- Stated exercise A -
According to the passage on right-wing populism, in what year was the Austrian Freedom Party established?
- Stated exercise B -
Reproduce, word for word, the stretch of the passage on right-wing populism from "In a speech" through "his populist rhetoric.".
- Stated exercise C -
Extend the passage on right-wing populism, beginning immediately after its final sentence.

- Quoted text -

───

In recently concluded 2019 Indian general election, the National Democratic Alliance (NDA) led by BJP have swept across the elections with unprecedented majority of 353 seats by gaining popularity across India and reducing the United Progressive Alliance led by Indian National Congress to only 91 seats.
In a speech to LDP lawmakers in Tokyo on March 8, 2019, Steve Bannon said that “Prime Minister Abe is a great hero to the grassroots, the populist, and the nationalist movement throughout the world.”
The recent wave of right-wing populism is in Pakistan in the form of Pakistan Tehreek Insaaf (PTI). Its leader Imran Khan has furiously attacked traditional politicians and made people believe that only he has the solutions. British journalist Ben Judah, in an interview, compared Imran Khan with Donald Trump on his populist rhetoric.
Conservatism in South Korea has traditionally been more inclined toward elitism than populism. However, since the 2016 South Korean political scandal, Korean conservative forces have changed their political lines to populism as the distrust of the elite spread among the Korean public.
Hong Joon-pyo and Lee Un-ju of the United Future Party are leading right-wing populists advocating anti-homosexuality, anti-immigration, social conservatism and discrimination against foreign workers.
Senior European Union diplomats cite growing anxiety in Europe about Russian financial support for far-right and populist movements and told the Financial Times that the intelligence agencies of "several" countries had stepped up scrutiny of possible links with Moscow. In 2016, the Czech Republic warned that Russia tries to "divide and conquer" the European Union by supporting right-wing populist politicians across the bloc. However, as there in the United States of America, there seems to be an underlying problem that isn't massively discussed in the media. That underlying problem is that of Housing. A 2019 study shows an immense correlation between the price of housing and voting for populist parties. In that study, it was revealed that the French citizens that saw the price of their houses stagnate or drop, were much more likely to vote for Marine Le Pen in the 2017 French presidential election. Whereas those that the price of their house rise, were much more likely to vote for Emmanuel Macron. The same pattern emerged in the 2016 United Kingdom European Union membership referendum, in which those that saw the price of their house rise, voted to Remain. Whereas those that saw it flatline or drop, voted to Leave.
The Austrian Freedom Party (FPÖ) established in 1955 by a former Nazi functionary claims to represent a "Third Camp" (Drittes Lager), beside the Socialist Party and the social Catholic Austrian People's Party. It succeeded the Federation of Independents founded after World War II, adopting the pre-war heritage of German nationalism. Though it did not gain much popularity for decades, it exercised considerable balance of power by supporting several federal governments, be it right-wing or left-wing, e.g. the Socialist Kreisky cabinet of 1970 (see Kreisky–Peter–Wiesenthal affair).

───

- Collected material -
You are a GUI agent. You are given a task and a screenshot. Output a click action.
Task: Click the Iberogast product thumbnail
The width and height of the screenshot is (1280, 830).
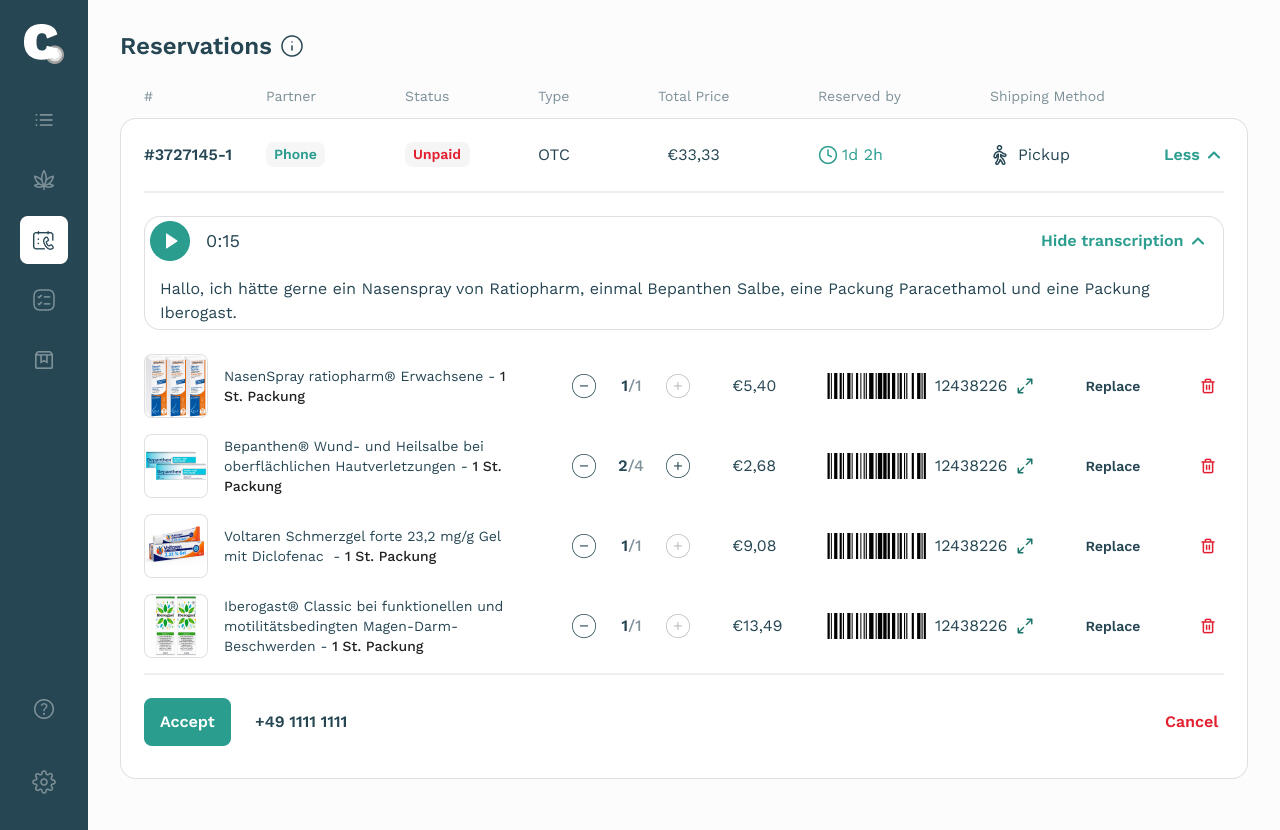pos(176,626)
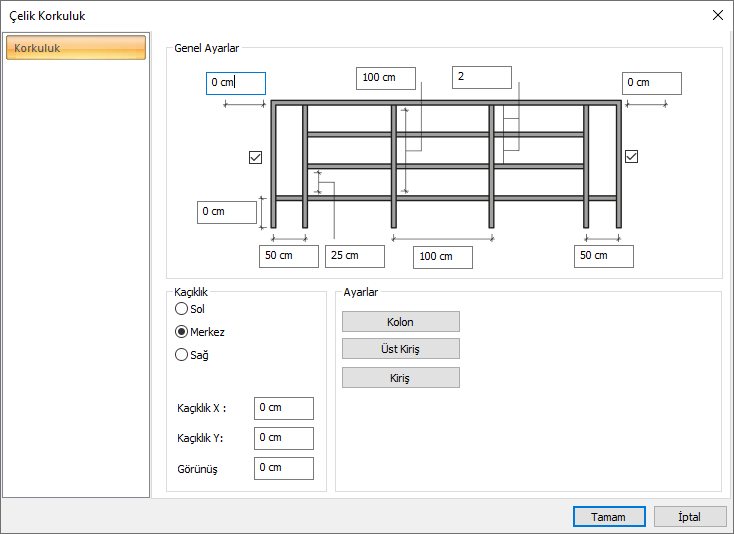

───

- Task output A -
1955

- Task output B -
In a speech to LDP lawmakers in Tokyo on March 8, 2019, Steve Bannon said that “Prime Minister Abe is a great hero to the grassroots, the populist, and the nationalist movement throughout the world.”
The recent wave of right-wing populism is in Pakistan in the form of Pakistan Tehreek Insaaf (PTI). Its leader Imran Khan has furiously attacked traditional politicians and made people believe that only he has the solutions. British journalist Ben Judah, in an interview, compared Imran Khan with Donald Trump on his populist rhetoric.

- Task output C -
From 1980, the Freedom Party adopted a more liberal stance. Upon the 1983 federal election, it entered a coalition government with the Socialist Party, whereby party chairman Norbert Steger served as Vice-Chancellor. The liberal interlude however ended, when Jörg Haider was elected chairman in 1986. By his down-to-earth manners and patriotic attitude, Haider re-integrated the party's nationalist base voters. Nevertheless, he was also able to obtain votes from large sections of population disenchanted with politics by publicly denouncing corruption and nepotism of the Austrian Proporz system. The electoral success was boosted by Austria's accession to the European Union in 1995.
Upon the 1999 federal election, the Freedom Party (FPÖ) with 26.9% of the votes cast became the second strongest party in the National Council parliament. Having entered a coalition government with the People's Party, Haider had to face the disability of several FPÖ ministers, but also the impossibility of agitation against members of his own cabinet. In 2005, he finally countered the FPÖ's loss of reputation by the Alliance for the Future of Austria (BZÖ) relaunch in order to carry on his government. The remaining FPÖ members elected Heinz-Christian Strache chairman, but since the 2006 federal election both right-wing parties have run separately. After Haider was killed in a car accident in 2008, the BZÖ has lost a measurable amount of support.
The FPÖ regained much of its support in subsequent elections. Its candidate Norbert Hofer made it into the runoff in the 2016 presidential election, though he narrowly lost the election. After the 2017 legislative elections, the FPÖ formed a government coalition with the Austrian People's Party, but lost seats in 2019.
Vlaams Blok, established in 1978, operated on a platform of law and order, anti-immigration (with particular focus on Islamic immigration) and secession of the Flanders region of the country. The secession was originally planned to end in the annexation of Flanders by the culturally and linguistically similar Netherlands until the plan was abandoned due to the multiculturalism in that country. In the elections to the Flemish Parliament in June 2004, the party received 24.2% of the vote, within less than 2% of being the largest party. However, in November of the same year, the party was ruled illegal under the country's anti-racism law for, among other things, advocating segregated schools for citizens and immigrants.
In less than a week, the party was re-established under the name Vlaams Belang, with a near-identical ideology. It advocates the adoption of the Flemish culture and language by immigrants who wish to stay in the country. Despite some accusations of antisemitism from Belgium's Jewish population, the party has demonstrated a staunch pro-Israel stance as part of its opposition to Islam. With 18 of 124 seats, Vlaams Belang leads the opposition in the Flemish Parliament and it also holds 11 out of the 150 seats in the Belgian House of Representatives.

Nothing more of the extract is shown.